Die Demonstrierenden sehen ihre Anstrengungen als Fortführung der Massenproteste, die am 17. Oktober 2019 begonnen hatten. Bereits damals verlangten die Menschen den Rücktritt ihrer Regierung, deren Korruption und Misswirtschaft das Land in eine tiefe Wirtschaftskrise gestürzt habe. Auch wenn am 29. Oktober der ehemalige Regierungschef Saad Ha­riri und sein Kabinett zurückgetreten sind: Viele Libanes*innen sind unzufrieden mit seinem Nachfolger Hassan Diab. Dessen Kabinett besteht zwar aus Technokrat*innen, ist jedoch mit der alten Elite verbandelt und wird vor allem von der irannahen schiitischen Hisbollah und ihren Verbündeten unterstützt.

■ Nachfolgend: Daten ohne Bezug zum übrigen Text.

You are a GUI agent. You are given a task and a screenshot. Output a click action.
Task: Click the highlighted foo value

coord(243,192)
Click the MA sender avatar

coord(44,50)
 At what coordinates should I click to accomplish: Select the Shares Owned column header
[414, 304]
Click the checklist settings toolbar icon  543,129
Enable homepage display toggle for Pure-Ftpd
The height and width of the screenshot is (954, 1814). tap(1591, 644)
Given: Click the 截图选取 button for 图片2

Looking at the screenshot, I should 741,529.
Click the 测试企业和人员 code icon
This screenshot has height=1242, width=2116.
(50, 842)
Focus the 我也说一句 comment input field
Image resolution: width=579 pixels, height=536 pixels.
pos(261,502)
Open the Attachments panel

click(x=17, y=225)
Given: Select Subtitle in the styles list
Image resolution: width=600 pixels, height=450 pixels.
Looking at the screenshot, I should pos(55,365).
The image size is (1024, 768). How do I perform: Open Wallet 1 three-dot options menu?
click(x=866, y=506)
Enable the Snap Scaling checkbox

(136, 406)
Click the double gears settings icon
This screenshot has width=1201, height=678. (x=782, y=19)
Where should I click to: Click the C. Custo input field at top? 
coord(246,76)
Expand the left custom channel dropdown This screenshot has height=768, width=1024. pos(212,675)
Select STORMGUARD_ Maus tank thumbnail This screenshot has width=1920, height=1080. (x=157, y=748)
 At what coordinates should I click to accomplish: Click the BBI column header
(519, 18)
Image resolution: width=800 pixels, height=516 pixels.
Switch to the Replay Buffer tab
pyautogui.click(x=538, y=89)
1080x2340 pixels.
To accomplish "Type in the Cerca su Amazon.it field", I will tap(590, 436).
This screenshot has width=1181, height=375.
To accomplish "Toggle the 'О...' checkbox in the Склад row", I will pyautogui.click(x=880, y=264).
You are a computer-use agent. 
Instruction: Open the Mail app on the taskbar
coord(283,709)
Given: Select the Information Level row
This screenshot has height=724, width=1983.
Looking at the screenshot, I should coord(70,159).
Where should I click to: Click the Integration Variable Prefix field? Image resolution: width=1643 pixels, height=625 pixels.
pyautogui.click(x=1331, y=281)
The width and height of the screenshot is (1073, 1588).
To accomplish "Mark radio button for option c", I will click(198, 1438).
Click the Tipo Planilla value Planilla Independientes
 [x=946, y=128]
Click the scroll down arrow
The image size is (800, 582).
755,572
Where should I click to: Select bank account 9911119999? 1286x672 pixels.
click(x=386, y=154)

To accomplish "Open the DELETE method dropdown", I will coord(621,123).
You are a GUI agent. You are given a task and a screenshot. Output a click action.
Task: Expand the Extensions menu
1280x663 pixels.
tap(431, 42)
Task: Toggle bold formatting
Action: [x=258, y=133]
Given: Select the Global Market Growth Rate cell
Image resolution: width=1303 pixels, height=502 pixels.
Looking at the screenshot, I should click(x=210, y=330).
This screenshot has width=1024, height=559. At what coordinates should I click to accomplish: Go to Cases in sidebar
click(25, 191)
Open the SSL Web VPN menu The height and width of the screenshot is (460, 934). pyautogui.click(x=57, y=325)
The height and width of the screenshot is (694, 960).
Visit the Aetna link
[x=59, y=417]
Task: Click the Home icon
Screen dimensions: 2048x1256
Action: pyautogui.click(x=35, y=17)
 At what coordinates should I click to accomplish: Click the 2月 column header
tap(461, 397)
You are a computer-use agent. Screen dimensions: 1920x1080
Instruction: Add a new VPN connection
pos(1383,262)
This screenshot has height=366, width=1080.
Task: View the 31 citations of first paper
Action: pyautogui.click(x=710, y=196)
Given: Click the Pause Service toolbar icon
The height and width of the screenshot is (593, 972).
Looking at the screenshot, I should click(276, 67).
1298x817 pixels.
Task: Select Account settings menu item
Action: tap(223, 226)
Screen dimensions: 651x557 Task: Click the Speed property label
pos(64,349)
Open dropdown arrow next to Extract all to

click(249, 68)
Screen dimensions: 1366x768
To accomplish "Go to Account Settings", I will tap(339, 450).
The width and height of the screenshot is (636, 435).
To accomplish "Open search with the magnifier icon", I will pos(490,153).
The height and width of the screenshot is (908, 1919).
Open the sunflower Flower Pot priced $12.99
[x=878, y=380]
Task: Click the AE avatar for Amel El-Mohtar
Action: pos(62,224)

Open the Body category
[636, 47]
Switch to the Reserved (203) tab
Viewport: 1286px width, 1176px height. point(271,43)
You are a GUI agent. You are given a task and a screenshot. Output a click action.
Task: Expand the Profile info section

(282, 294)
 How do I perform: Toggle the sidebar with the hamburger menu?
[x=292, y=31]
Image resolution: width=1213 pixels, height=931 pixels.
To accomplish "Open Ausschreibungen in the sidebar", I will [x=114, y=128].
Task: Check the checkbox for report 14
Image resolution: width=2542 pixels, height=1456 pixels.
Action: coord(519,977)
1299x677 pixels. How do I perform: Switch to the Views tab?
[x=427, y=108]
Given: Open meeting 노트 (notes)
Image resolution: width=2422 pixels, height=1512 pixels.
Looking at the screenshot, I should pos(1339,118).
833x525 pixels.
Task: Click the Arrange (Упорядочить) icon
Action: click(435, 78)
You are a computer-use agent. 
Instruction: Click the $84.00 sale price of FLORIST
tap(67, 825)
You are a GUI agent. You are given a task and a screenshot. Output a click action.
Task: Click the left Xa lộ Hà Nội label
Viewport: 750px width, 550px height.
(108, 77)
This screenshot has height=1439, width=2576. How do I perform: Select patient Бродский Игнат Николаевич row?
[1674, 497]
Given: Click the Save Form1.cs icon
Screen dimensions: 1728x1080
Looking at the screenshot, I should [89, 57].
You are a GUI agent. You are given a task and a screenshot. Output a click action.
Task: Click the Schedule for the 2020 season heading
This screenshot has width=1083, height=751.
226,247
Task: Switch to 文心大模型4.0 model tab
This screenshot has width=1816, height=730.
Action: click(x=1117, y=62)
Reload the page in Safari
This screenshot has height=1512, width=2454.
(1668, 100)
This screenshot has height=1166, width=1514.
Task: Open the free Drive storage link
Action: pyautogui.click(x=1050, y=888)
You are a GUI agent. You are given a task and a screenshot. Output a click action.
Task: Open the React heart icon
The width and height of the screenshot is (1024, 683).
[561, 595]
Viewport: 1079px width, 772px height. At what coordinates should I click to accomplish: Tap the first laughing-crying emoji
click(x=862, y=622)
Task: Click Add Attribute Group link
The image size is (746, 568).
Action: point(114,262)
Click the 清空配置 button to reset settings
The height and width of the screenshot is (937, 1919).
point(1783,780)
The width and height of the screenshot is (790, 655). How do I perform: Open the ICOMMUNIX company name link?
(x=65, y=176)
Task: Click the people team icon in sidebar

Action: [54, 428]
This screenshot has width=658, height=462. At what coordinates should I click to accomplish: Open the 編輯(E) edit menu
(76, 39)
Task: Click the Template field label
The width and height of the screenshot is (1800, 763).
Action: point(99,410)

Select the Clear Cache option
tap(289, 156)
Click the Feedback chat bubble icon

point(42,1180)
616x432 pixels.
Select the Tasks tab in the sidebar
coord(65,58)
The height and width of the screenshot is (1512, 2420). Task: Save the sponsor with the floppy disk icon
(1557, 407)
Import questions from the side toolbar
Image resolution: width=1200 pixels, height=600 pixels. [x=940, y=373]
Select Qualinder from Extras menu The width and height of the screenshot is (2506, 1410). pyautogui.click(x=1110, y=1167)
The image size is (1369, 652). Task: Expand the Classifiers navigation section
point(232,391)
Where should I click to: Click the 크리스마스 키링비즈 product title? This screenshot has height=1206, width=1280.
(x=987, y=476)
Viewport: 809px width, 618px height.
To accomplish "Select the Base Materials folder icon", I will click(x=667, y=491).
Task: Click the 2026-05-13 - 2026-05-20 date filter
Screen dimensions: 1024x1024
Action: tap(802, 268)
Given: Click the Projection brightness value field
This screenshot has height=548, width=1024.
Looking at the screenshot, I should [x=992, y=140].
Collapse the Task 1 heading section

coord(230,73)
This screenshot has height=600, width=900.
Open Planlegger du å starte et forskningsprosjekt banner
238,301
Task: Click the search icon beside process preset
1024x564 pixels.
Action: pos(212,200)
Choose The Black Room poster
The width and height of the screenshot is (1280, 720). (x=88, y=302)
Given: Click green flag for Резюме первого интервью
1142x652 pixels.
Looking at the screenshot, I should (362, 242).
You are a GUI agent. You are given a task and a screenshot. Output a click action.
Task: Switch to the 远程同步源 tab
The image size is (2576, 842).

Eine wichtige Forderung der Revolutionsbewegung blieben unabhängige Neuwahlen und eine Änderung des komplizierten Wahlrechts. Dieses verteilt die Sitze im Parlament nach Proporz, jede konfessionell geprägte Partei bekommt einen bestimmten Anteil. Das soll Stabilität und Frieden in dem Land gewähren, in dem 18 anerkannte Religionsgemeinschaften leben. Es führte aber auch zu einem klientelistischen System.

„Nichts wird die Leute beruhigen, außer die Politiker so leiden zu sehen, wie wir leiden.“

Marwa, 24, Demonstrantin

„Manche Menschen unterstützen ihre Parteien noch, weil sie hungrig sind. Sie werden [für Wahlen] gekauft, mit 10, 15 US-Dollar“, sagt die 24-Jährige Marwa, die ihren Nachnamen nicht nennen möchte. „Die Armut steigt jeden Tag, die Menschen brauchen jedes einzelne Pfund. Aber glaub mir, die meisten haben es so satt. Uns blutet das Herz, sie nehmen alles von uns, sogar unsere Leben.“

Als Reaktion auf den Protest reichte Informationsministerin Manal Abdel Samad ihr Rücktrittsgesuch ein. Sie sagte, sie trete aus Respekt vor den ­Verletzten, den Getöteten und den nach der Explosion Vermissten zurück und „als Antwort auf die Forderung der Menschen nach einem Wandel“.

Regierungschef Diab sagte, er schlage dem Parlament am Montag Neuwahlen vor. Diab gab den politischen Parteien zwei Monate, um sich über die nächsten Schritte einig zu werden und Reformen zu verabschieden, die das Land aus der Wirtschaftskrise bringen sollen. In dieser Zeit wolle er als Regierungschef im Amt bleiben.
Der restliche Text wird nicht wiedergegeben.